Church leaders experience this to a much gentler degree on a day-to-day basis. We call believers to step out of their comfort zone into a life of surrender and sacrifice. But the senior pastor who now draws from his faith convictions and asks members to keep coming to church despite the risks posed by COVID-19—a decision that many in the world might not understand—will surely be feeling the gravity of his decision.

He or she will be wrestling within himself, with each person that comes through the Sanctuary door triggering that unspoken doubt: “What have I done to you?”

Some church leaders have chosen to suspend their services for now. Some Christian events have been called off.

This should not be a reason to condemn, and not a basis on which to judge a church’s “faith levels”. As NCCS President Terry Kee reminded us, believers should refrain from comparing why some churches choose to close some services or programmes while others may not. Different churches have different considerations, such as the demographics of attendees or members’ known exposure to confirmed COVID-19 cases.

These decisions are being made in a situation that many members of this generation of Christians have not experienced in their time as church leaders.

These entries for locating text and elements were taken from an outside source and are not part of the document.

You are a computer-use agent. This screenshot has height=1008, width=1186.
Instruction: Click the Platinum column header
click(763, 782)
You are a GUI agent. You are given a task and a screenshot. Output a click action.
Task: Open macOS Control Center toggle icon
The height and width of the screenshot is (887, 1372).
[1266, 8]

No matter how confident or convicted your senior pastor looks as he or she announces your church’s stand—carry on or cancel—know that behind that decision was surely much agonising and maybe even self-doubt. What if I make the wrong call on this? Did I really hear the Holy Spirit right?

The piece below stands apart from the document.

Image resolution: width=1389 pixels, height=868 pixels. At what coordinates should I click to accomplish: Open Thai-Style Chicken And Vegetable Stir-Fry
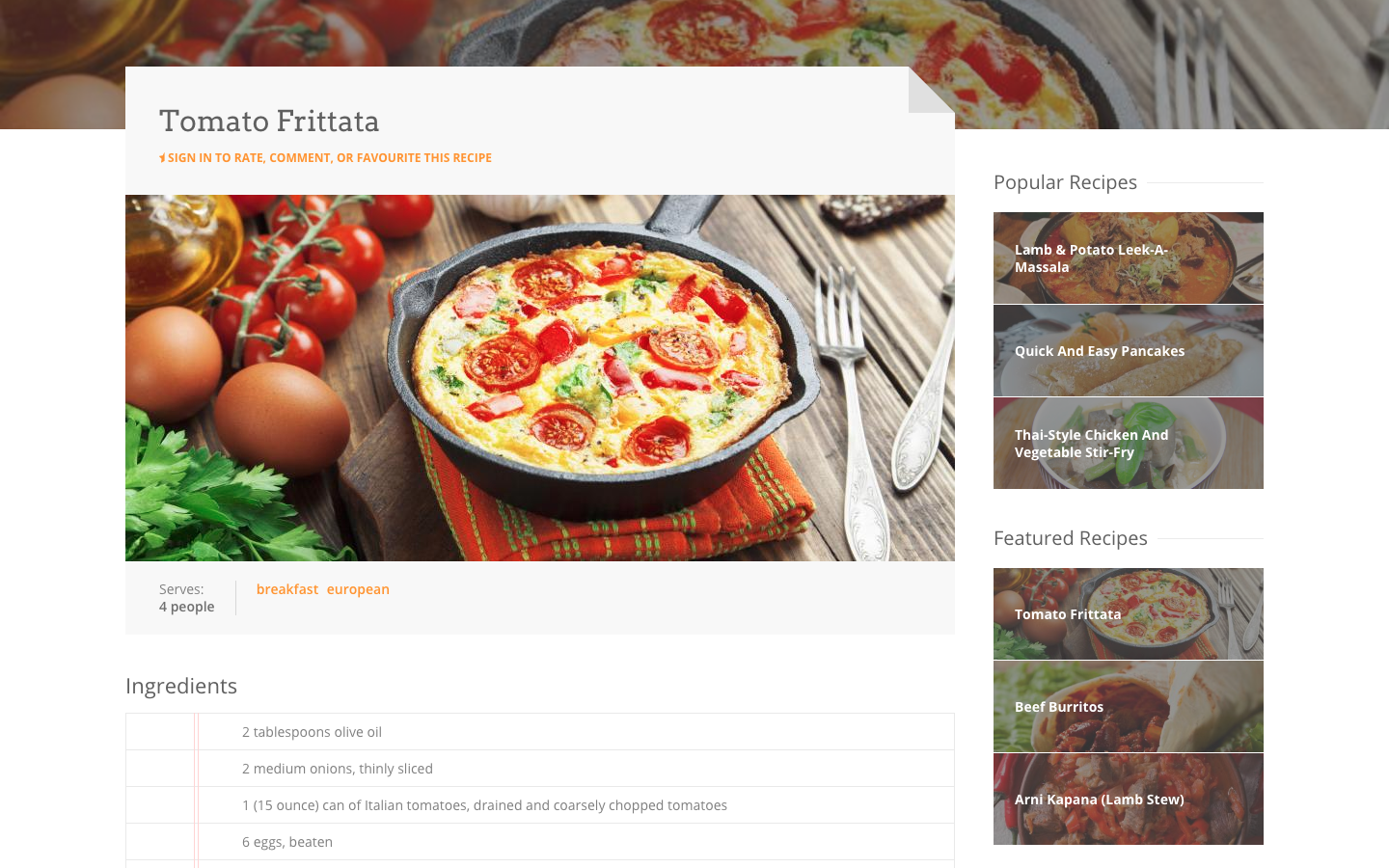(x=1129, y=444)
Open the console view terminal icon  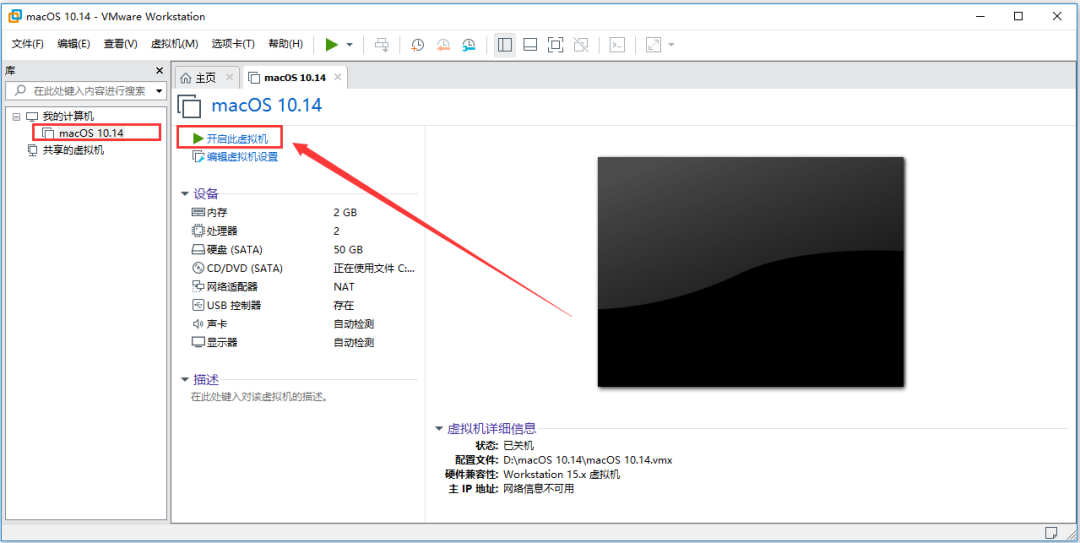(x=618, y=45)
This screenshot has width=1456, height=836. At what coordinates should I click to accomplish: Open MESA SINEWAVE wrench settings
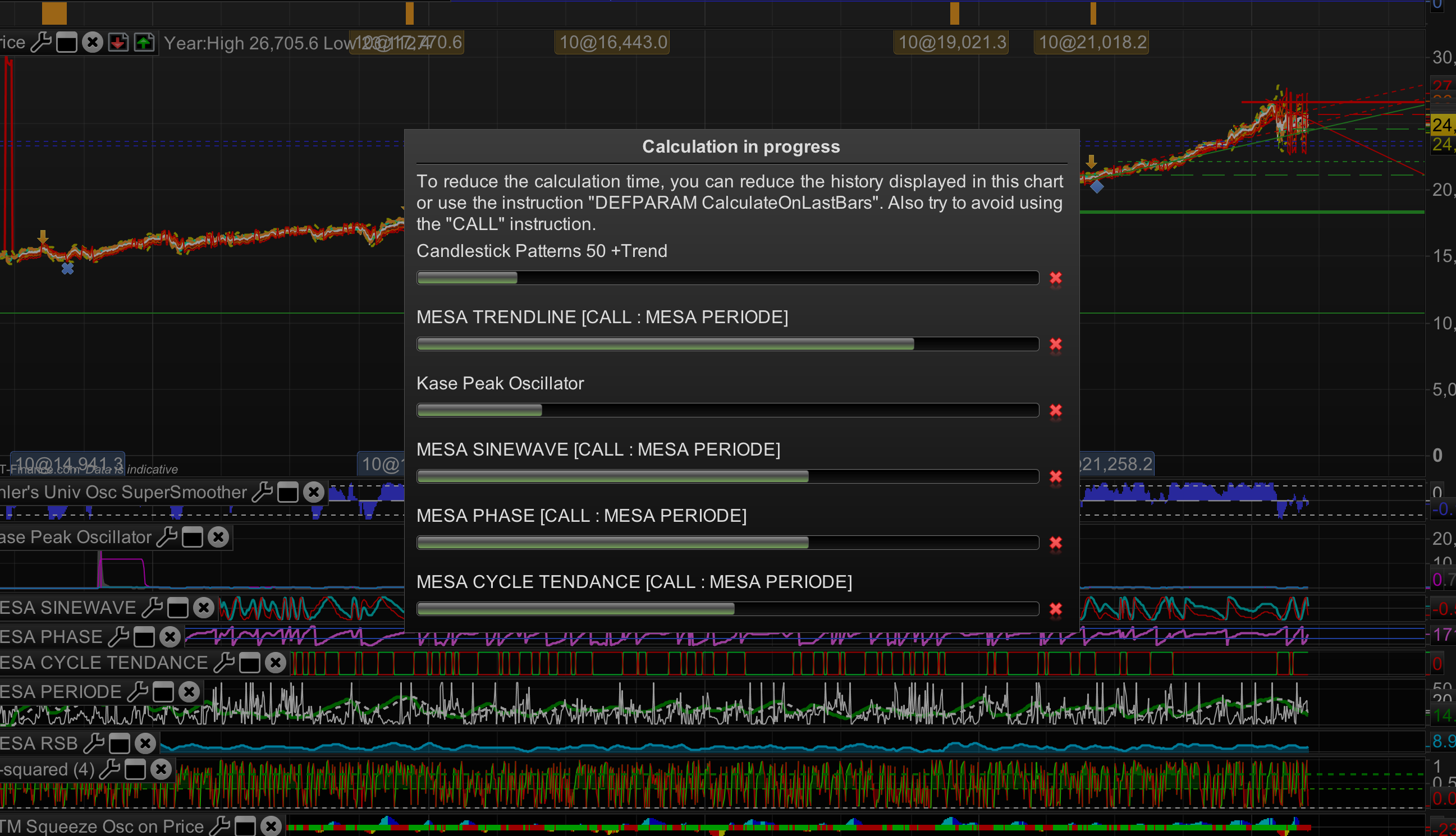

This is no time to criticise and denounce your church leader’s decision. Now, more than ever, is the time to rally around the leaders of your church, whatever they decide. They need your prayer, your trust and your support.

Understand the spiritual principle: Your leaders are appointed by God (Rom 13:1–5), and you submit to them as if you are submitting to God. Resist them, and you resist God.

But, equally, understand the human dynamic: Leaders need encouragement and affirmation as they made the tough decisions on your behalf, knowing that they are accountable for your life (Heb 13:17).

Consider the psyche of Joshua as he takes over the leadership of the Israelites upon Moses’ death. A next-generation leader, well-known for being a faithful aide to Moses, but for the first time coming into his own in making the big decisions. The words of God and Moses echo in his spirit: Be strong and courageous.

But now it is time for battle, and this new leader is about to call on his people to put their lives on the line. We know Joshua is a man full of faith, but I’m sure he had his human doubts. Is this the right decision? How much risk am I exposing my people to?

Then he gets to the tribes who, frankly, have the least to gain from the battle—the Reubenites, the Gadites, and the half-tribe of Manasseh, who were promised allotments outside of the land of conquest. If I were Joshua, I’d have my doubts about this group. But they instead reply:

“All that you have commanded us we will do, and wherever you send us we will go. Just as we obeyed Moses in all things, so we will obey you. Only may the Lord your God be with you, as he was with Moses! Whoever rebels against your commandment and disobeys your words, whatever you command him, shall be put to death. Only be strong and courageous!” (Josh 1:16–18)

After 40 years of grumbling and disobedience the people finally understood. God leads through His leaders (Judges 5:2). God reveals His plans to His prophets (Amos 3:7). God sets the example through His elders (1 Cor 11:1, Heb 13:7).

These are tough times for you, because you worry about your life as the threat of illness looms. How much more so is that pressure for the senior pastor, when the lives of many rest in the decisions he or she will make.

Consider not criticism, but encouragement. Go up to your senior pastor in church this weekend, or drop him a message now, saying: I’m with you, 100 per cent, whatever the church decides. Only may the Lord our God be with you.

Only be strong and courageous.

Edric Sng is the editor of, a digital discipleship and outreach platform seeking to transform a generation, one story at a time.